WORK INSTRUCTIONS: Rewrite the entries below in full, substituting "point" for every occurrence of "coordinate pair" and leaving everything else untouched.

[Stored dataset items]
--- START ---
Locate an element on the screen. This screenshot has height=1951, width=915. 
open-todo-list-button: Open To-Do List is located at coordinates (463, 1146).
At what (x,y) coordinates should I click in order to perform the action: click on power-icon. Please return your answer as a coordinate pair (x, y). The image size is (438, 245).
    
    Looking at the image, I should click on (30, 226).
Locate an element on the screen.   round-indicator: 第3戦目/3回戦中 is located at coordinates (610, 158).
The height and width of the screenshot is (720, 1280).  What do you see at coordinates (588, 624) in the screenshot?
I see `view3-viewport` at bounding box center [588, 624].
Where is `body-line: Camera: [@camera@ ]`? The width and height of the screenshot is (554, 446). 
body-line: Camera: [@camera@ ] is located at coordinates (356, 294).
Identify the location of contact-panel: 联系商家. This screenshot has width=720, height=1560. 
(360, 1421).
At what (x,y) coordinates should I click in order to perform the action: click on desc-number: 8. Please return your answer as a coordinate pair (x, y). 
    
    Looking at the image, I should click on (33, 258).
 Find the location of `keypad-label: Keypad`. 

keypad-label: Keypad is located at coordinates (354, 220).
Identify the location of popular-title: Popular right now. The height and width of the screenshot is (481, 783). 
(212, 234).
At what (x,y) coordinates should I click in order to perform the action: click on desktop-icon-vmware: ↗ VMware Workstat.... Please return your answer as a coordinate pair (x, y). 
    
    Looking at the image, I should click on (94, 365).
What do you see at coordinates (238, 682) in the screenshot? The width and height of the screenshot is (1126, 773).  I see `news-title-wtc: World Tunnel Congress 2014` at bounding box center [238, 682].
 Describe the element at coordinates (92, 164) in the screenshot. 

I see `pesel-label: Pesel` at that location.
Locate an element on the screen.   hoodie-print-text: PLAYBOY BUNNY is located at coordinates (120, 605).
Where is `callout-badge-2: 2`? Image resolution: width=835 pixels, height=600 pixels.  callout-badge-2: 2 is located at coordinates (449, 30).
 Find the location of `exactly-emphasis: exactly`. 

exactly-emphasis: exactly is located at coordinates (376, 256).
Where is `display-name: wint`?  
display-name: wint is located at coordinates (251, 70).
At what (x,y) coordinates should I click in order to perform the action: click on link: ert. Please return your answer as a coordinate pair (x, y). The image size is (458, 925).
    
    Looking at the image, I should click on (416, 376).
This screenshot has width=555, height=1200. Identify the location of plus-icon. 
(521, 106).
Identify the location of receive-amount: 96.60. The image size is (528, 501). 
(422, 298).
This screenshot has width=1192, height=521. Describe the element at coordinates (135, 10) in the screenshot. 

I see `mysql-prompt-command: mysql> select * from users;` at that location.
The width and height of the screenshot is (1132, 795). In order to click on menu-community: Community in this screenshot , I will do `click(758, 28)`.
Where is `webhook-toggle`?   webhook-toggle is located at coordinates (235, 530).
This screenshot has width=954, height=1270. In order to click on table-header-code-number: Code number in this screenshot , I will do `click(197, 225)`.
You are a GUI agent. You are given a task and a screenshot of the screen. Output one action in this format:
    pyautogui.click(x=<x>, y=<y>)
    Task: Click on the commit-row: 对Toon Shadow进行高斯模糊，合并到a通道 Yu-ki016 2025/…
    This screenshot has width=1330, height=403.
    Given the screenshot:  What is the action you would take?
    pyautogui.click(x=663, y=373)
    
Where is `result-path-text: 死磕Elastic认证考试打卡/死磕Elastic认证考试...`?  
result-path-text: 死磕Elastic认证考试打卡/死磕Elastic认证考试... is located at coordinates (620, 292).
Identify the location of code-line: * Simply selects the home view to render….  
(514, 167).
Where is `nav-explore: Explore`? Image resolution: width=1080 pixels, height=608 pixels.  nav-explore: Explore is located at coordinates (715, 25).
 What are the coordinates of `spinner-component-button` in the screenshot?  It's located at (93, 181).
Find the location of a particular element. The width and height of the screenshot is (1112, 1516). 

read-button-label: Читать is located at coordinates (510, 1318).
--- END ---
SOLUTION FOR THIS PROBLEM:
Locate an element on the screen. This screenshot has height=1951, width=915. 
open-todo-list-button: Open To-Do List is located at coordinates (463, 1146).
At what (x,y) coordinates should I click in order to perform the action: click on power-icon. Please return your answer as a point (x, y). The image size is (438, 245).
    
    Looking at the image, I should click on (30, 226).
Locate an element on the screen.   round-indicator: 第3戦目/3回戦中 is located at coordinates (610, 158).
The height and width of the screenshot is (720, 1280).  What do you see at coordinates (588, 624) in the screenshot?
I see `view3-viewport` at bounding box center [588, 624].
Where is `body-line: Camera: [@camera@ ]`? The width and height of the screenshot is (554, 446). 
body-line: Camera: [@camera@ ] is located at coordinates (356, 294).
Identify the location of contact-panel: 联系商家. This screenshot has width=720, height=1560. 
(360, 1421).
At what (x,y) coordinates should I click in order to perform the action: click on desc-number: 8. Please return your answer as a point (x, y). 
    
    Looking at the image, I should click on (33, 258).
 Find the location of `keypad-label: Keypad`. 

keypad-label: Keypad is located at coordinates (354, 220).
Identify the location of popular-title: Popular right now. The height and width of the screenshot is (481, 783). 
(212, 234).
At what (x,y) coordinates should I click in order to perform the action: click on desktop-icon-vmware: ↗ VMware Workstat.... Please return your answer as a point (x, y). 
    
    Looking at the image, I should click on (94, 365).
What do you see at coordinates (238, 682) in the screenshot? The width and height of the screenshot is (1126, 773).  I see `news-title-wtc: World Tunnel Congress 2014` at bounding box center [238, 682].
 Describe the element at coordinates (92, 164) in the screenshot. 

I see `pesel-label: Pesel` at that location.
Locate an element on the screen.   hoodie-print-text: PLAYBOY BUNNY is located at coordinates (120, 605).
Where is `callout-badge-2: 2`? Image resolution: width=835 pixels, height=600 pixels.  callout-badge-2: 2 is located at coordinates (449, 30).
 Find the location of `exactly-emphasis: exactly`. 

exactly-emphasis: exactly is located at coordinates (376, 256).
Where is `display-name: wint`?  
display-name: wint is located at coordinates (251, 70).
At what (x,y) coordinates should I click in order to perform the action: click on link: ert. Please return your answer as a point (x, y). The image size is (458, 925).
    
    Looking at the image, I should click on (416, 376).
This screenshot has width=555, height=1200. Identify the location of plus-icon. 
(521, 106).
Identify the location of receive-amount: 96.60. The image size is (528, 501). 
(422, 298).
This screenshot has width=1192, height=521. Describe the element at coordinates (135, 10) in the screenshot. 

I see `mysql-prompt-command: mysql> select * from users;` at that location.
The width and height of the screenshot is (1132, 795). In order to click on menu-community: Community in this screenshot , I will do `click(758, 28)`.
Where is `webhook-toggle`?   webhook-toggle is located at coordinates (235, 530).
This screenshot has width=954, height=1270. In order to click on table-header-code-number: Code number in this screenshot , I will do `click(197, 225)`.
You are a GUI agent. You are given a task and a screenshot of the screen. Output one action in this format:
    pyautogui.click(x=<x>, y=<y>)
    Task: Click on the commit-row: 对Toon Shadow进行高斯模糊，合并到a通道 Yu-ki016 2025/…
    This screenshot has width=1330, height=403.
    Given the screenshot:  What is the action you would take?
    pyautogui.click(x=663, y=373)
    
Where is `result-path-text: 死磕Elastic认证考试打卡/死磕Elastic认证考试...`?  
result-path-text: 死磕Elastic认证考试打卡/死磕Elastic认证考试... is located at coordinates (620, 292).
Identify the location of code-line: * Simply selects the home view to render….  
(514, 167).
Where is `nav-explore: Explore`? Image resolution: width=1080 pixels, height=608 pixels.  nav-explore: Explore is located at coordinates (715, 25).
 What are the coordinates of `spinner-component-button` in the screenshot?  It's located at (93, 181).
Find the location of a particular element. The width and height of the screenshot is (1112, 1516). 

read-button-label: Читать is located at coordinates (510, 1318).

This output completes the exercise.